| Task item |
Please copy out the entries below exactly, beginning with the line that contains "Kuvia Ravijoen telttaretkeltä (126, 651)" and ending with the line that contains "Kilpisjärvi (189, 1478)", and include nothing outside that span.
══════════════════════════════
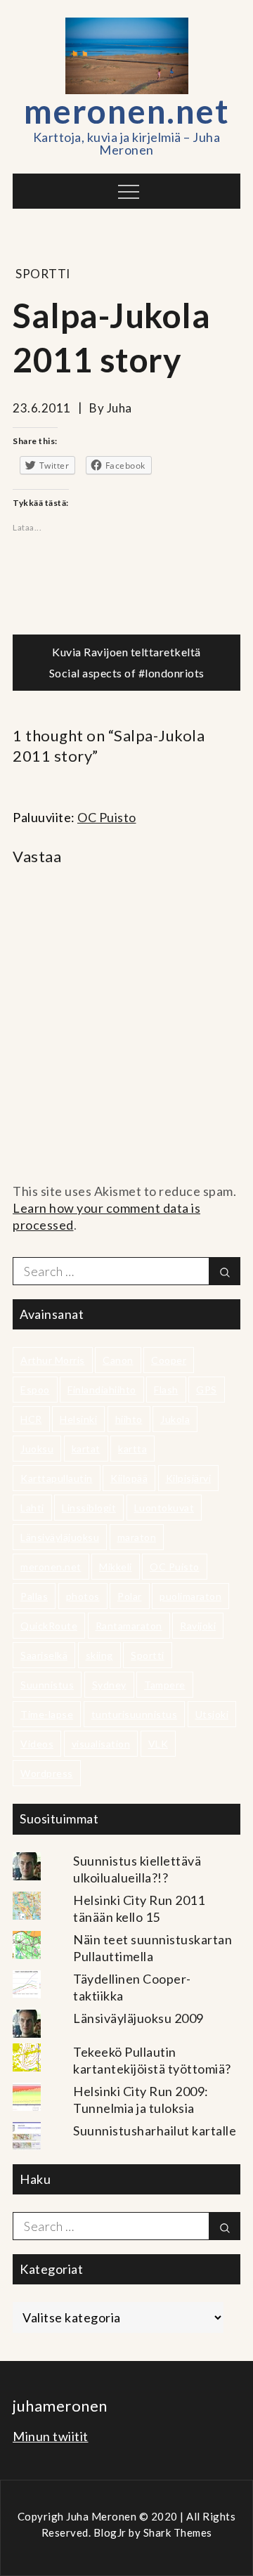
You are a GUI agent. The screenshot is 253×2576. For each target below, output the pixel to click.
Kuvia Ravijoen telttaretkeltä (126, 651)
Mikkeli (115, 1567)
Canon (118, 1360)
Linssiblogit (89, 1508)
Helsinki (78, 1419)
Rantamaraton (129, 1626)
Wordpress (46, 1773)
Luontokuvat (164, 1508)
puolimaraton (190, 1596)
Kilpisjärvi (189, 1478)
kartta (132, 1449)
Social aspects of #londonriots (127, 672)
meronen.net (127, 111)
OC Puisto (106, 817)
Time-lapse (46, 1714)
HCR (31, 1419)
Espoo (35, 1390)
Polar (129, 1596)
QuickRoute (48, 1626)
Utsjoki (212, 1714)
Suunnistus (47, 1685)
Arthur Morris (52, 1360)
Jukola (175, 1419)
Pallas (34, 1596)
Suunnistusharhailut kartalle (154, 2130)
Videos (36, 1744)
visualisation (101, 1744)
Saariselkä (43, 1655)
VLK (158, 1744)
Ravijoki (198, 1626)
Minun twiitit (51, 2436)
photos (83, 1596)
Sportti (42, 273)
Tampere (165, 1685)
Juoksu (36, 1449)
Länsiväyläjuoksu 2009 (138, 2018)
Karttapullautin (56, 1478)
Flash (166, 1390)
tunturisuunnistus (134, 1714)
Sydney (109, 1685)
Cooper (168, 1360)
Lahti (32, 1508)
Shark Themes (177, 2532)
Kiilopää (129, 1478)
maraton (137, 1537)
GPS (206, 1390)
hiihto (129, 1419)
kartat (86, 1449)
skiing (99, 1655)
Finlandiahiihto (101, 1390)
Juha (119, 408)
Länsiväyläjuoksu (59, 1537)
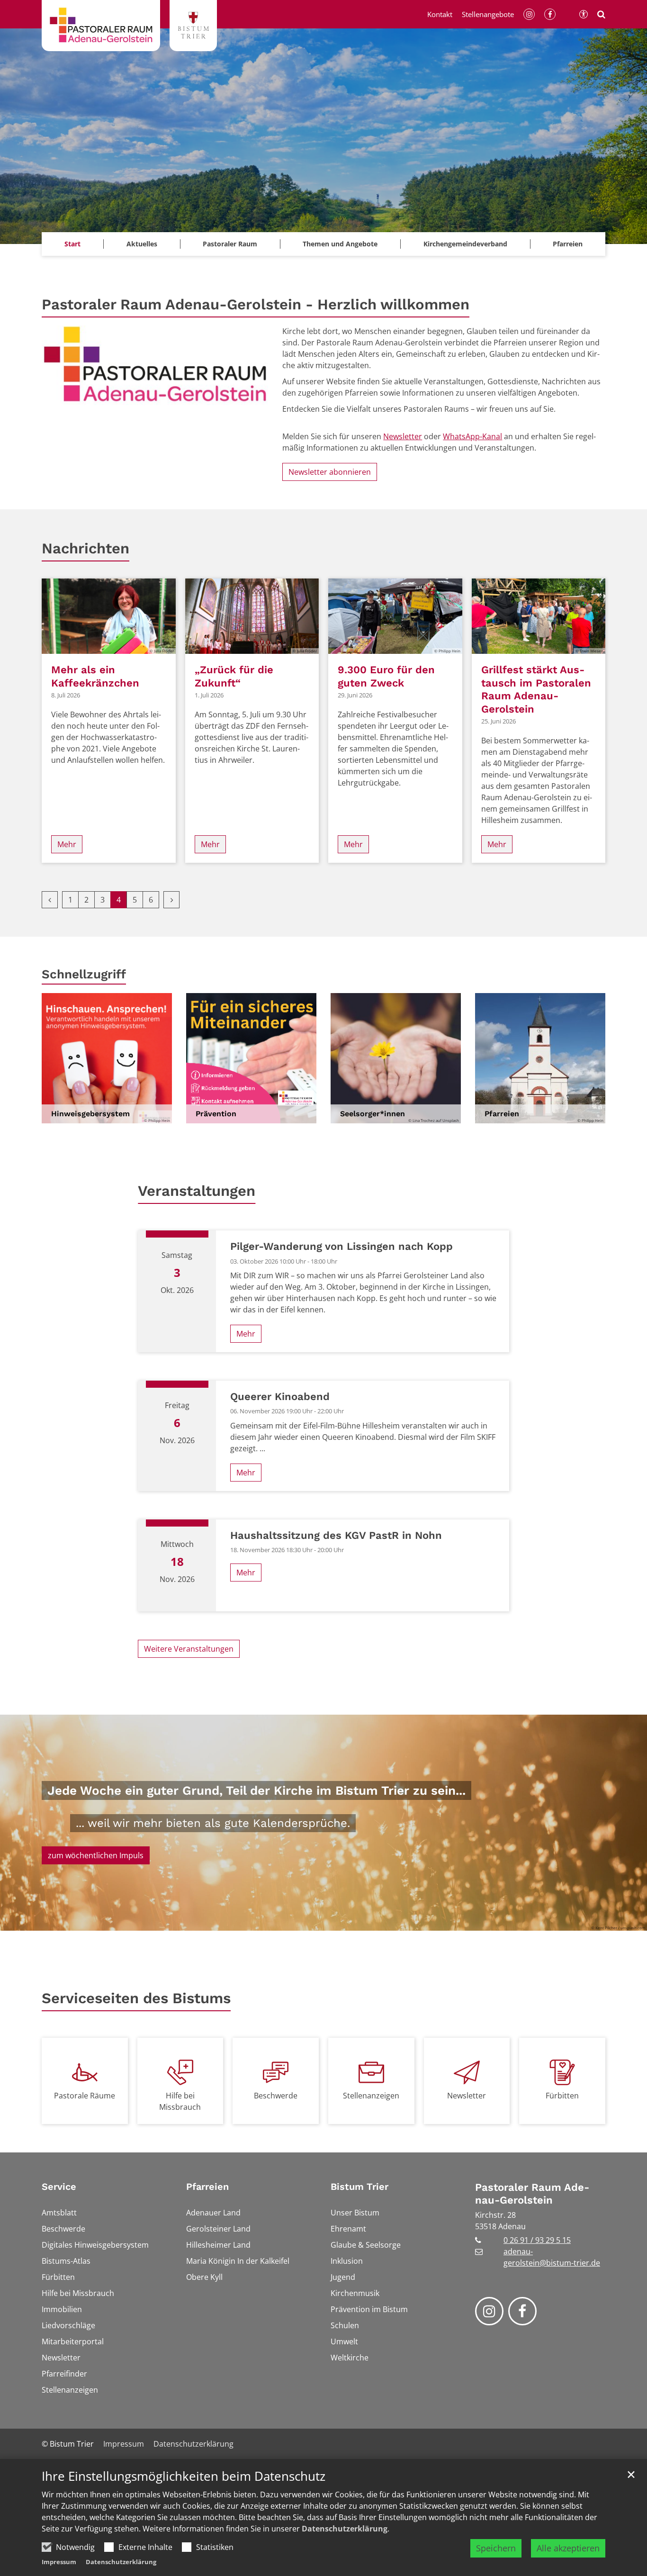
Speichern (496, 2548)
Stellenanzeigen (371, 2095)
══════════════════════════════
| Answer box |
Kuvia Ravijoen telttaretkeltä (126, 651)
Mikkeli (115, 1567)
Canon (118, 1360)
Linssiblogit (89, 1508)
Helsinki (78, 1419)
Rantamaraton (129, 1626)
Wordpress (46, 1773)
Luontokuvat (164, 1508)
puolimaraton (190, 1596)
Kilpisjärvi (189, 1478)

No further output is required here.